The Apocalypse Codex

The Apocalypse Codex

A couple of weeks ago I read Charles Stross’ latest, The Apocalypse Codex, and I’ve kind of been sitting on it every since. It’s the next book in the Bob Howard/Laundry Files series that began with The Atrocity Archive, a series that is an delightful mash-up of Lovecraftian horror, computer science geekery, and classic espionage. I’ve thoroughly enjoyed the previous books in the series, but this one put me off a bit.

Peter Sean Bradley at Lex Communis gives it a 5-star review, which you can go look at if you like; and he puts his finger on what bugs me about it. The villain is

The action takes place in a land that the British mind finds incomprehensible, and which it instinctively feels might be filled with death cults that worship the Elder Gods, i.e., the scary strange land of Middle America.

Bob, Persephone and Johnny follow a typically American televangelist – as imagined by a post-modern, post-Christian Brit.

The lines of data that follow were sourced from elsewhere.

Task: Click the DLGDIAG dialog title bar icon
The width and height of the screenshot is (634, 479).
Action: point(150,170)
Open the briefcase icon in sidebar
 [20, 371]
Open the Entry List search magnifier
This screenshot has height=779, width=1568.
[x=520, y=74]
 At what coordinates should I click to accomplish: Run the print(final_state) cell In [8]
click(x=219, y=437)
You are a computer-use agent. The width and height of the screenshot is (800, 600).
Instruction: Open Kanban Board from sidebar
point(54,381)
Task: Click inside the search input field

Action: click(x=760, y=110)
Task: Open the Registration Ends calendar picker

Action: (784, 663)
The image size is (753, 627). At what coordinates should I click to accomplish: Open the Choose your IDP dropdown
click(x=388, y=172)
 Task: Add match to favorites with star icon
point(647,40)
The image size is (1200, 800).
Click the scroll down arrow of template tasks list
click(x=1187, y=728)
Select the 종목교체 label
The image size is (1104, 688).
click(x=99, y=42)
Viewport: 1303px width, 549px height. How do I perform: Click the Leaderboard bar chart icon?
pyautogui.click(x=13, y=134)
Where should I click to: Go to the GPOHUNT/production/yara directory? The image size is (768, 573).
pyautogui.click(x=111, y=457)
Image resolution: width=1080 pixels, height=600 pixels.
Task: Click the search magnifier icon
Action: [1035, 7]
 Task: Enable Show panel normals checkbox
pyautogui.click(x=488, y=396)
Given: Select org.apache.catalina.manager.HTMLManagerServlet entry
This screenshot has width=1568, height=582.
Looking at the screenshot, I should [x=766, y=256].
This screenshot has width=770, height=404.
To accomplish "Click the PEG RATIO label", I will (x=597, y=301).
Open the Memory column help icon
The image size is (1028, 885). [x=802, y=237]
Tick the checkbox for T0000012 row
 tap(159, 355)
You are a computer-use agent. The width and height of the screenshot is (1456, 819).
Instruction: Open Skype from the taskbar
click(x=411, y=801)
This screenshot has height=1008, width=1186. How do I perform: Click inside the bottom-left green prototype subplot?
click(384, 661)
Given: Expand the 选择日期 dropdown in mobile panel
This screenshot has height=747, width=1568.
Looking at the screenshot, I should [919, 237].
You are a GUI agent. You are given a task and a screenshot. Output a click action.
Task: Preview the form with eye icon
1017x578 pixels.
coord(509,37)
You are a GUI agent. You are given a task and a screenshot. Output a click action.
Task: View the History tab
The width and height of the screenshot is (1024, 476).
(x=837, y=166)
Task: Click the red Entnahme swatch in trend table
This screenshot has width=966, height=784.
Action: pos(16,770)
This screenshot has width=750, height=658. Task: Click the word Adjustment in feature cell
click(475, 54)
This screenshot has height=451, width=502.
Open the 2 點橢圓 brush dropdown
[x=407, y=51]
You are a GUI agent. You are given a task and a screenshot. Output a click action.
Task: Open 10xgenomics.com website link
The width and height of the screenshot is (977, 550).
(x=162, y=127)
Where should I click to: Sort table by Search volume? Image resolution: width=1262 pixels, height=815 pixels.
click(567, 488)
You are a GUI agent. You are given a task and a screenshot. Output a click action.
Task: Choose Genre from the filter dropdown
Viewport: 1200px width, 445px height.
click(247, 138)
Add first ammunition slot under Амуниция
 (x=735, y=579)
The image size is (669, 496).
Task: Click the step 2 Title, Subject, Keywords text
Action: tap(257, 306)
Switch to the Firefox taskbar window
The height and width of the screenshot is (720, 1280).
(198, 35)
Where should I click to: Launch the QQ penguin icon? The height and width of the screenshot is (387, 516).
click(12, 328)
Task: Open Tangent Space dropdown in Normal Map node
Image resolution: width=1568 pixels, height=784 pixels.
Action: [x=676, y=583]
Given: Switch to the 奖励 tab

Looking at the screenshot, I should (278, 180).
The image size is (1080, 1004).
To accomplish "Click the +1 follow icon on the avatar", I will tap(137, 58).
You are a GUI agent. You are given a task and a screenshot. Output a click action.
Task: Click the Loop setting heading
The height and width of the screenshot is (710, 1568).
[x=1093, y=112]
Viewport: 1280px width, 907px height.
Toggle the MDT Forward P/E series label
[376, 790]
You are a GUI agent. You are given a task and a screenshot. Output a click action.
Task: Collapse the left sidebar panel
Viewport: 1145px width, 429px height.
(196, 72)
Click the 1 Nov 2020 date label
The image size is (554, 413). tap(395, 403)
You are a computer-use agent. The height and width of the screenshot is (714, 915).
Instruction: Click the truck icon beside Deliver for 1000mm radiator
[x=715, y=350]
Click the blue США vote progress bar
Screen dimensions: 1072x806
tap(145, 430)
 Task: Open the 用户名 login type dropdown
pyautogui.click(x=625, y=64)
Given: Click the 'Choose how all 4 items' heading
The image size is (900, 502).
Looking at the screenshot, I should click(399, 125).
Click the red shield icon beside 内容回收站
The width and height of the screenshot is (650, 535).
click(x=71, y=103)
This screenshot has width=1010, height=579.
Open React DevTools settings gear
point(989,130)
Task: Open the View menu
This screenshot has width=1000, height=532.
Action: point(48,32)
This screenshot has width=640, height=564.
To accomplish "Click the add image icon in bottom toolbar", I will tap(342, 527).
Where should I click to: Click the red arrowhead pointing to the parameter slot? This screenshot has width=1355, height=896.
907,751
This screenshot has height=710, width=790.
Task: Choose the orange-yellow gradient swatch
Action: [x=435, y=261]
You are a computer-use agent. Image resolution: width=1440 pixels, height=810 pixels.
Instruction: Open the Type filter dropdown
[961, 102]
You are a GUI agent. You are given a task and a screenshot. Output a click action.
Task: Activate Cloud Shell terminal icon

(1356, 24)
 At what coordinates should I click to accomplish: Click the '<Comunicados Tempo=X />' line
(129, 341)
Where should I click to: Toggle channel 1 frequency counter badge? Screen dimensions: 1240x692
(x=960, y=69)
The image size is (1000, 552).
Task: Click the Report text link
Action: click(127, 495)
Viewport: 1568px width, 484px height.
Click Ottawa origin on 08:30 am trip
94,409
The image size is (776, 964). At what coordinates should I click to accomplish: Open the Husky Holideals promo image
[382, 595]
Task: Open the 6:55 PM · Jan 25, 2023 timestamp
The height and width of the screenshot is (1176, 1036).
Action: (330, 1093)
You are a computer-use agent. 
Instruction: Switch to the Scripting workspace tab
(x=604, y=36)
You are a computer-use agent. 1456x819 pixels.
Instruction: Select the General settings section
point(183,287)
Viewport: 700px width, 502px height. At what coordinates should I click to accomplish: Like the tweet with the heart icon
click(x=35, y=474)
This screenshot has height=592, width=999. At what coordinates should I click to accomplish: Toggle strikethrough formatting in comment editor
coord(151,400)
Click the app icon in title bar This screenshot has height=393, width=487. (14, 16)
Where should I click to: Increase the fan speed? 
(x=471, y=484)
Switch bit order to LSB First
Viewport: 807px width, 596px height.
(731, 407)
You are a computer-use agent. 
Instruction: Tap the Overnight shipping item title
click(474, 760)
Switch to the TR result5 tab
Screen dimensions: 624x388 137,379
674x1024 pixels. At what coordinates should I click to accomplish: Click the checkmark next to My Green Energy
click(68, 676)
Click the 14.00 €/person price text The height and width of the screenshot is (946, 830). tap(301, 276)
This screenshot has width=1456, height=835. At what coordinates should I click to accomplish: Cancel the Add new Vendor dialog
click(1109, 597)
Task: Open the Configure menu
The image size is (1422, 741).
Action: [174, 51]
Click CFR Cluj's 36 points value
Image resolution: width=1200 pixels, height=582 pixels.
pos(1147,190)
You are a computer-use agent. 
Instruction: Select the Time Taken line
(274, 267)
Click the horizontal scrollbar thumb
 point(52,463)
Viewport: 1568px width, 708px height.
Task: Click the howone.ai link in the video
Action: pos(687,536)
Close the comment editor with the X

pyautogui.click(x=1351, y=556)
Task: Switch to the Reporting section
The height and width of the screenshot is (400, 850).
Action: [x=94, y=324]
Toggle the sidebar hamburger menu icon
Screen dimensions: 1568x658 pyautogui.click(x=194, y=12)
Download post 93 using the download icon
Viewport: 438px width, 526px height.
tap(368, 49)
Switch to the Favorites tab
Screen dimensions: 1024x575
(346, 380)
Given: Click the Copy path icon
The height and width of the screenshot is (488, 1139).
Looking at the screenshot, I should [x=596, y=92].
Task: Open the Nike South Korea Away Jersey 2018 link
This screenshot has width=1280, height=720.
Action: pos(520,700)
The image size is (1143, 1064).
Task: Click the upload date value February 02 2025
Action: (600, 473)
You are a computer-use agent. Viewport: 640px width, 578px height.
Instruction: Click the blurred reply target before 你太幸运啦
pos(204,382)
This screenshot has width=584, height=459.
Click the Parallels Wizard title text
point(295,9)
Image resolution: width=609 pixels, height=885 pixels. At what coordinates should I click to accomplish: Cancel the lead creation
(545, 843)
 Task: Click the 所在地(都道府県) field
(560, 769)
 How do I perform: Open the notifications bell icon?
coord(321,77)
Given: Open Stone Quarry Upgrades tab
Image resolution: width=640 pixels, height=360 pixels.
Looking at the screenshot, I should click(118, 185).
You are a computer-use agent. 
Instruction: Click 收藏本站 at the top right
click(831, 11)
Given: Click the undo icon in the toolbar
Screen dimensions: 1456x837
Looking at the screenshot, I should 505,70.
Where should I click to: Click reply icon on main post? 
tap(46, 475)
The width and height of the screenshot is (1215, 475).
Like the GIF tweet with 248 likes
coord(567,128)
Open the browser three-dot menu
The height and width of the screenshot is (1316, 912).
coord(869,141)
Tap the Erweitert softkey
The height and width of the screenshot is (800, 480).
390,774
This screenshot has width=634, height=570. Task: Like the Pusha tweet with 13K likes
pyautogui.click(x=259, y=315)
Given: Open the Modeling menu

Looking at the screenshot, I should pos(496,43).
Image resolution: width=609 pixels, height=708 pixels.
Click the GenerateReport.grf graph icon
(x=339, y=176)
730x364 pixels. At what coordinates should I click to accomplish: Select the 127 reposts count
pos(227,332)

What we have here is a televangelist who is literally working to revive a Lovecraftian horror from beyond time and space. He claims to his followers that he reviving the Son of God from his crypt, but the reality is far otherwise. And it’s Stross’ hamfisted handling of the American religious scene that puts me off.

It is dangerous to infer an author’s point of view from his fiction; but I get the sense that Stross finds commited Evangelical Christians as scary in real life as his protagonist finds the horror from beyond time and space in the book. That’s the first thing that bugs me.

The second is that he seems to be throwing vaguely Christian window-dressing around without really understanding whether or not it fits together. There are a number of instances of this, but the one that really bugs me is when the televangelist, a Calvinist, Quiver-full, Prosperity Gospel Evangelical (with decidely heterodox enhancements) holds a mockery of a communion service using vestments and language I remember from my days as an Anglican. Do pastors who are serious about Reformed Theology (Calvinism) go in for the Prosperity Gospel? I wouldn’t have thought so. Do non-denominational Evangelicals go in for vestments? I wouldn’t have expected that either.

I don’t know what Stross’ religious background is, but I’d guess he’s drawing on an Anglican childhood and on the mainstream media view of American Evangelicalism. It’s not a marriage made in Heaven.